Why no Cyrillic?

Richard Robin rrobin at GWU.EDU
Thu Feb 5 12:11:55 UTC 2009


Bill Leidy's =D0=BD=D0=B0 =D0 text raises an interesting issue. First things
first: I looked at the header (the hidden encoding information) in Bill's
e-mail. He is sending out Cyrillic-capable mail. (MIME-version:
1.0;Content-type: text/plain; **charset=UTF-8**;
format=flowed;Content-transfer-encoding:
**8BIT**) - My emphasis. This is proven by the fact that most of us can read
his line Как жаль (Kak zhal')

The strange encoding that he quoted (e.g.=D0=B0 represents Cyrillic "a") is
failed UTF-8, usually after it has hit an e-mail server that cannot handle
UTF-8 properly.

>From Wikikpedia: UTF-8 requires the transmission system to be 8-bit
clean<http://en.wikipedia.org/wiki/8-bit_clean>.
In the case of e-mail this means it has to be further encoded using *
quoted-printable <http://en.wikipedia.org/wiki/Quoted-printable> or
base64<http://en.wikipedia.org/wiki/Base64>
* [my emphasis] in some cases. This extra stage of encoding *carries a
significant size penalty* [by the standards of yesteryear -RR].

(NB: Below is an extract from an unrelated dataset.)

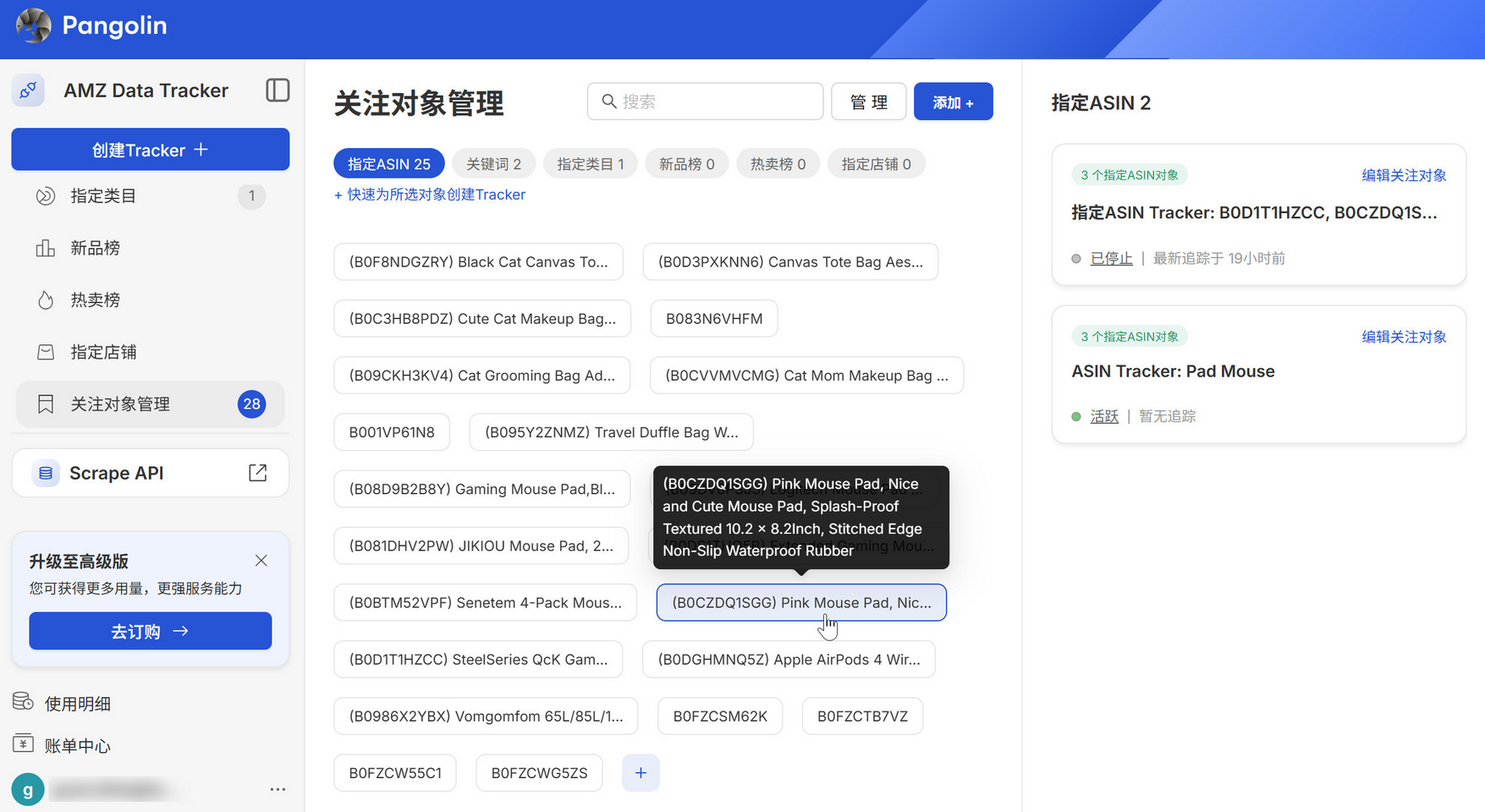This screenshot has width=1485, height=812.
Task: Open 使用明细 usage details
Action: coord(77,704)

For example, the Cyrillic small "a" is Unicode 0340 hexadecimal (Base 16),
which translates to 1072 in Base 10. But e-mail systems can't send that kind
of data directly. UTF-8 makes the number longer buy more digestible by
breaking it up into component hexidecimal digits, hence =D0=B0 for "a".
Translated back into Base 10, that's a whopping 53424!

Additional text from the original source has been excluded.